Kataba Saw: The Single-Edged Japanese Pull Saw Explained

If you've read about Japanese saws, you've probably seen the three names listed side by side: ryoba, dozuki, kataba. The implication is that these are three parallel categories — pick the one for your job. That's how the topic is usually taught to Western woodworkers, and it's a useful shortcut.

It's also not quite accurate. A kataba saw isn't a third category sitting next to ryoba and dozuki. Kataba simply means "single-edged" — and a single-edged blade is the basic form of the Japanese pull saw. Ryoba is what you get when you put rip teeth on one edge and crosscut teeth on the other. Dozuki is what you get when you add a stiffening spine to a single-edged blade for precision joinery. Both are specialized variants of the underlying single-edged design.

This article is about the kataba saw as it actually exists in practice — not as the leftover third category, but as the foundation of Japanese saw design, and the form most often used outside fine woodworking. By the end, you'll understand what a kataba japanese saw is, why it dominates working trades like plumbing, pruning, and demolition, and how to choose one.

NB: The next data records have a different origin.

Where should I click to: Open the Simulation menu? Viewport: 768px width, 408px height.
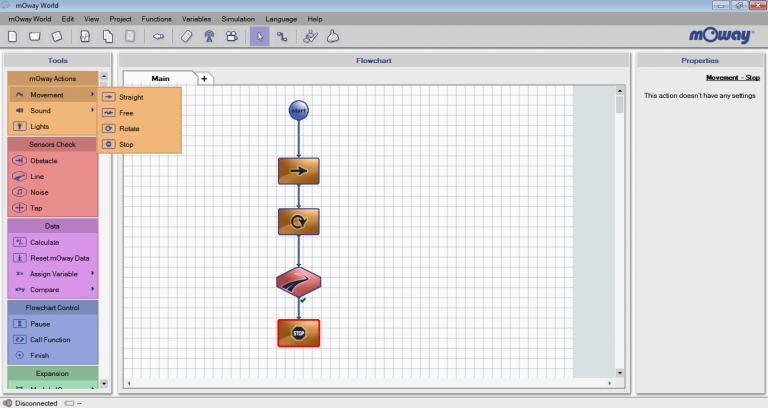pyautogui.click(x=238, y=19)
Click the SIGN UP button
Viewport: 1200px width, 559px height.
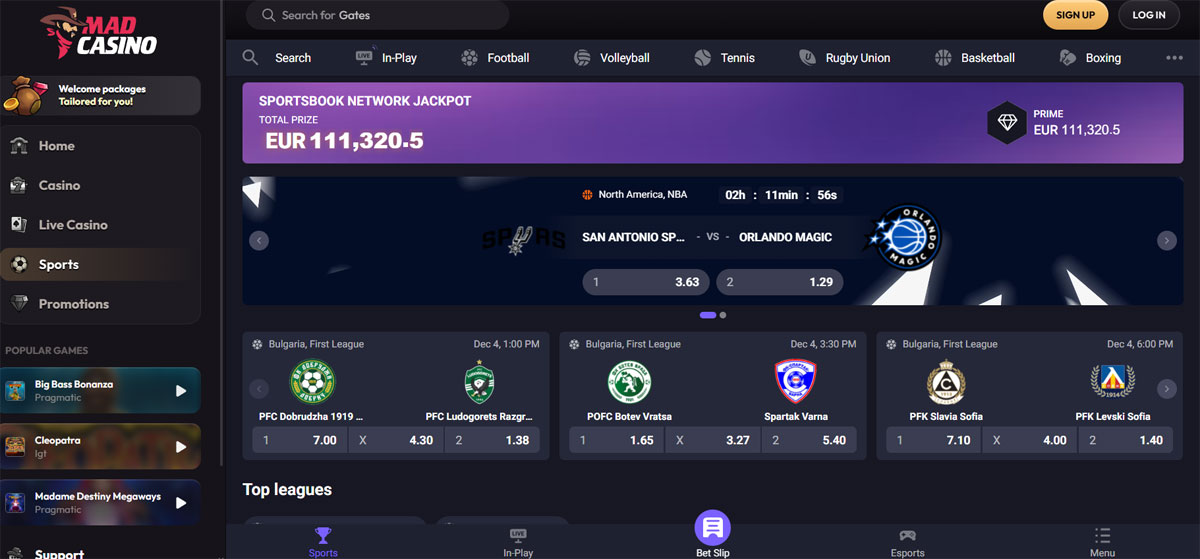coord(1076,15)
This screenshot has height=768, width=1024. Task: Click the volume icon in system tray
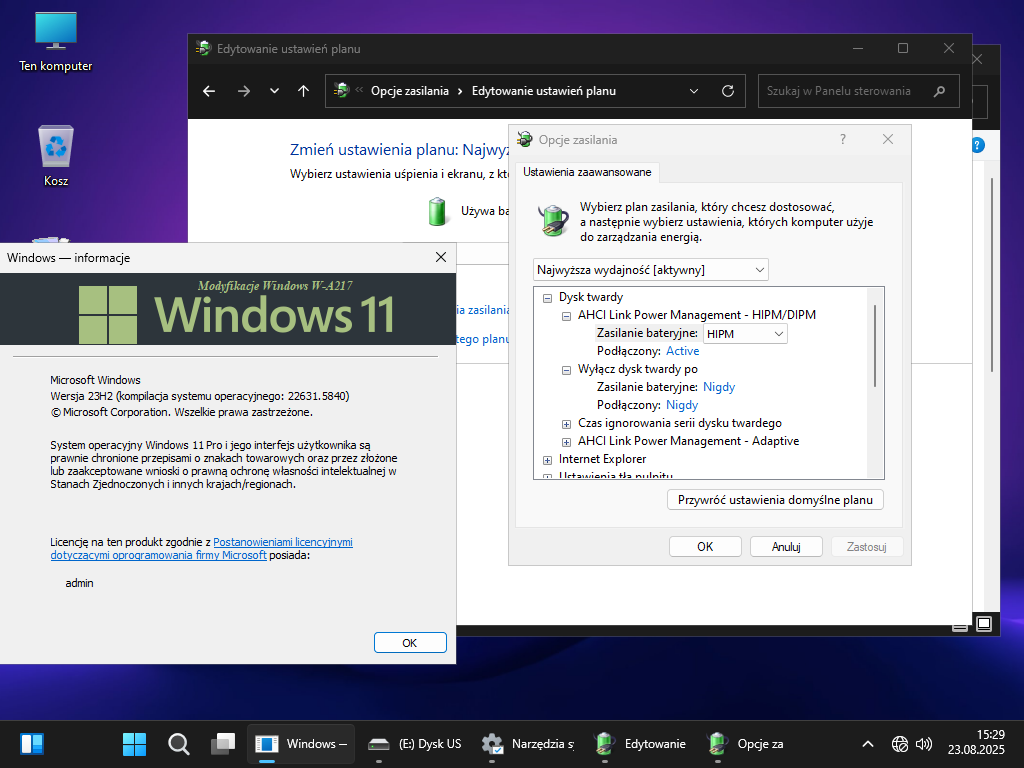pos(924,744)
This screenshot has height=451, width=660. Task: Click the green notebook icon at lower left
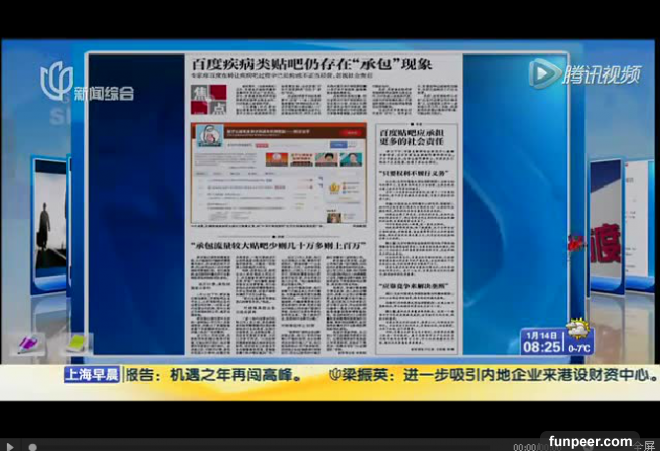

What "Kataba" Actually Means

Kataba (片刃) translates literally as "single-edged." The word describes a saw with cutting teeth on one long edge of the blade and a plain back on the other — nothing more, nothing less.

That's worth pausing on, because Western introductions to Japanese saws often present kataba as if it were a specific product type, comparable to "ryoba" or "dozuki." It isn't. Kataba is the base form. The other two are what you get when you modify that base form:

  • Ryoba (両刃, "double-edged") = a kataba with a second cutting edge added to the opposite side, usually with rip teeth on one side and crosscut on the other.
  • Dozuki (胴付き, "shouldered") = a kataba with a rigid metal spine added along the back to keep the thin blade dead-straight for precision joinery.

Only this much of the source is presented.